## WORK ORDER
For the data below, report how many lines include the word "click", and write nothing else.
⁂
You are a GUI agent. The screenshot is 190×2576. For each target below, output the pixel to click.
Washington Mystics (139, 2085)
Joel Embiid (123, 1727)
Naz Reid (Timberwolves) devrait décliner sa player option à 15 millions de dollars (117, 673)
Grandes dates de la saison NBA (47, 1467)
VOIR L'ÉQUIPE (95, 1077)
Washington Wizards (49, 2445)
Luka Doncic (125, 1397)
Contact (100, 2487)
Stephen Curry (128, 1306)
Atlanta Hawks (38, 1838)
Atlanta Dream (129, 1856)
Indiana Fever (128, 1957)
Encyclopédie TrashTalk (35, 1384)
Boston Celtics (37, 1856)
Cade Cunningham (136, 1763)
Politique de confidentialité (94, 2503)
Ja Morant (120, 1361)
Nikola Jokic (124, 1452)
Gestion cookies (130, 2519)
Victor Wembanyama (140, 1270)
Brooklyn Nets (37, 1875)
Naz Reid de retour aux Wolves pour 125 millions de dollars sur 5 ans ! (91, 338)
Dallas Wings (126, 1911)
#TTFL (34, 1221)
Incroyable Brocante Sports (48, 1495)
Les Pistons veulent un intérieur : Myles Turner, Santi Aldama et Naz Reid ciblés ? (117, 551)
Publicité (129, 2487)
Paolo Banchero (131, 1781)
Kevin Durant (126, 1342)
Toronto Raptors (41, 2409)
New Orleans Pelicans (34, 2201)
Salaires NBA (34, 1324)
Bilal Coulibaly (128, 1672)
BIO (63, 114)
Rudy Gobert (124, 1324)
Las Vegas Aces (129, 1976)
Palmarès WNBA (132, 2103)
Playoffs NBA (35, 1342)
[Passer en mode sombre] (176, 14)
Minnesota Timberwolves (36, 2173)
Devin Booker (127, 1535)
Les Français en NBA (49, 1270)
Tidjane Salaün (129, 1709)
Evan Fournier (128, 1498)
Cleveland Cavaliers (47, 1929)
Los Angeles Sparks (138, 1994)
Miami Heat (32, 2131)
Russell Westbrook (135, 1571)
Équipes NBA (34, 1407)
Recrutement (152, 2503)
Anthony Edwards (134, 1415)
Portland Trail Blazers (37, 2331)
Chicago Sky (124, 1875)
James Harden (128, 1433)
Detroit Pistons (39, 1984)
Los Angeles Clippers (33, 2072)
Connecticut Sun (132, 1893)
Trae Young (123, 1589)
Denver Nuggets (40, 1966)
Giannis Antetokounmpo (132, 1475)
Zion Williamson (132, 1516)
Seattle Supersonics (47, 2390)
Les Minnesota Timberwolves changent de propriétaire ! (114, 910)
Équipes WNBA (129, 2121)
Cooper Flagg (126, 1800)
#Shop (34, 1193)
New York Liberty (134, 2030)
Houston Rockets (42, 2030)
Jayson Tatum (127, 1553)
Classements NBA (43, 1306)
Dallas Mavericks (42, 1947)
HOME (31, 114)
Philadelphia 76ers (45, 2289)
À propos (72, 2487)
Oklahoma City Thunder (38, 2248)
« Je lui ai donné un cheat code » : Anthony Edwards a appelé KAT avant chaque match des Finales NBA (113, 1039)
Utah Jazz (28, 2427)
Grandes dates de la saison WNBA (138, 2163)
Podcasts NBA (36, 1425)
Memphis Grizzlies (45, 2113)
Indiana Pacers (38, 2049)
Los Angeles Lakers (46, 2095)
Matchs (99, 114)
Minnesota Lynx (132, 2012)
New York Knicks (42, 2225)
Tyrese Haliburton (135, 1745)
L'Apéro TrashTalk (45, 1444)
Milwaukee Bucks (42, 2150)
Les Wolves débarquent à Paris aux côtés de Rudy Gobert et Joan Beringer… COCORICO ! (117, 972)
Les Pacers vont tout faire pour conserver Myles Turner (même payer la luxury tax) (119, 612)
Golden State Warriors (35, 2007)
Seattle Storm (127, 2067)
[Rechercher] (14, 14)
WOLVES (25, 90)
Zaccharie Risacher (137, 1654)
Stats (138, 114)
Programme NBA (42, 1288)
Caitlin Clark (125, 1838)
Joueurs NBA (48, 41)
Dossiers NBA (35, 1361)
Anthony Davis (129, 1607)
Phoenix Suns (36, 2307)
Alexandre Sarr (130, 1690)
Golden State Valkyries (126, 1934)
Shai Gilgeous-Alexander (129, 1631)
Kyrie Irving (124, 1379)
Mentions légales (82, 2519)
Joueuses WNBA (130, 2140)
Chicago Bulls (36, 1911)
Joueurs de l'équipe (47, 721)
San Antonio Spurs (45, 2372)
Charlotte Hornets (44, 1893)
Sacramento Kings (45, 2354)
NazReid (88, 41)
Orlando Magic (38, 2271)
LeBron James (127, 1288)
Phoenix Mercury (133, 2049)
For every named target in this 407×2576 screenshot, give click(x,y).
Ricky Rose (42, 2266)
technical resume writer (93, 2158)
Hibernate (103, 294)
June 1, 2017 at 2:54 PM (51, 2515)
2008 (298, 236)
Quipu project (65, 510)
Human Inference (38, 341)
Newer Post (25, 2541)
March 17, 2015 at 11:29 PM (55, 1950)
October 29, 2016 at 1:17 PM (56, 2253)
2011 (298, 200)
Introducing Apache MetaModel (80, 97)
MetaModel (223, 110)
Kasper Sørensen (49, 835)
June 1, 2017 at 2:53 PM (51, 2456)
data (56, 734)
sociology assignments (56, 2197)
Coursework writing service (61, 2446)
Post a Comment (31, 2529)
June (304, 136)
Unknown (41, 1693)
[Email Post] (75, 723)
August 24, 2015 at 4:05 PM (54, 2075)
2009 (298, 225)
⁂
## EXERCISE SOLUTION
2